→ What to do
Can you pull out, word for word, the part of the listing below that opens with the line containing "At what coordinates" and closes with the line containing "pos(278,318)", leaving the pictures out of your answer?

→ Input data
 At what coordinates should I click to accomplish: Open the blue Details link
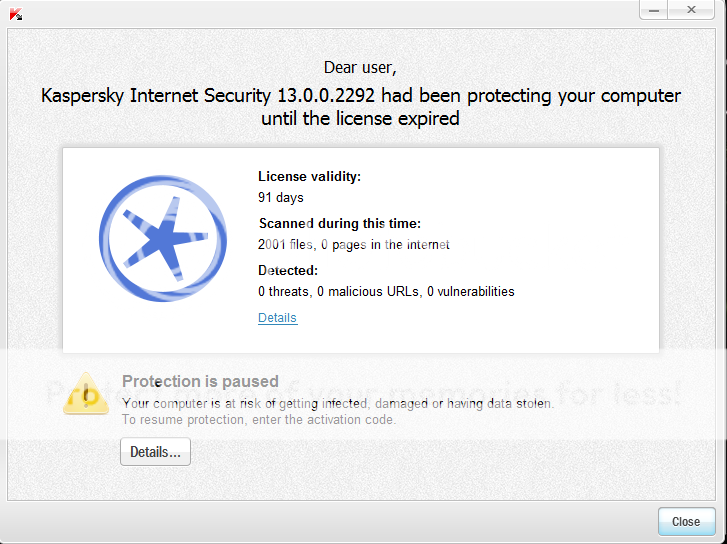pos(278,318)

==

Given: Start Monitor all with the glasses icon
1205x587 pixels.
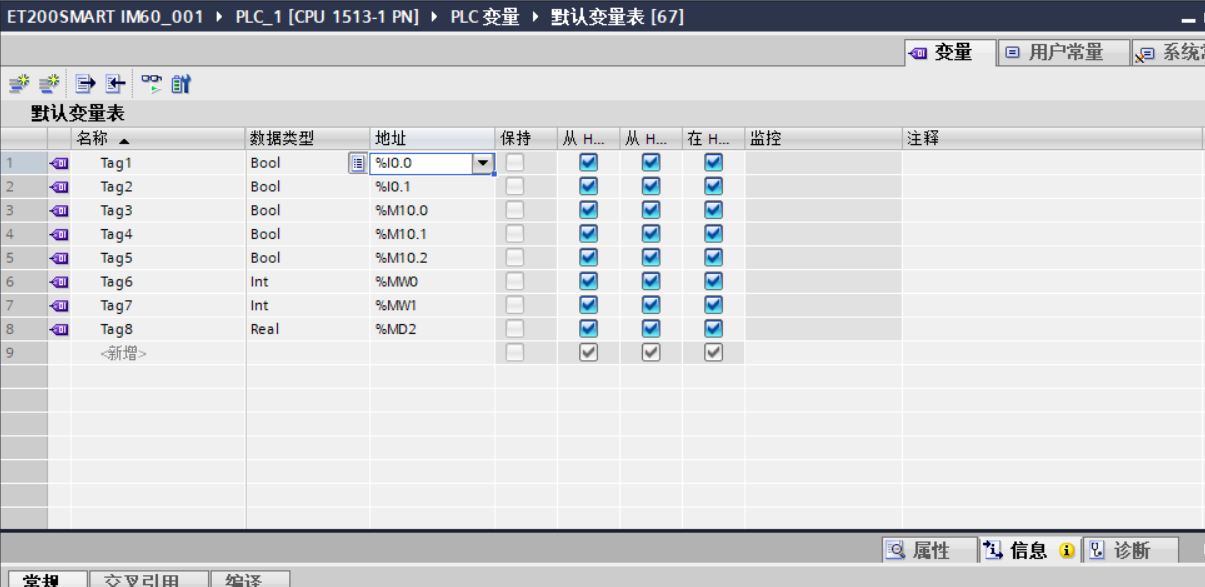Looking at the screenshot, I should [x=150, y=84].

→ Exercise result
 At what coordinates should I click to accomplish: Open the blue Details link
pos(278,318)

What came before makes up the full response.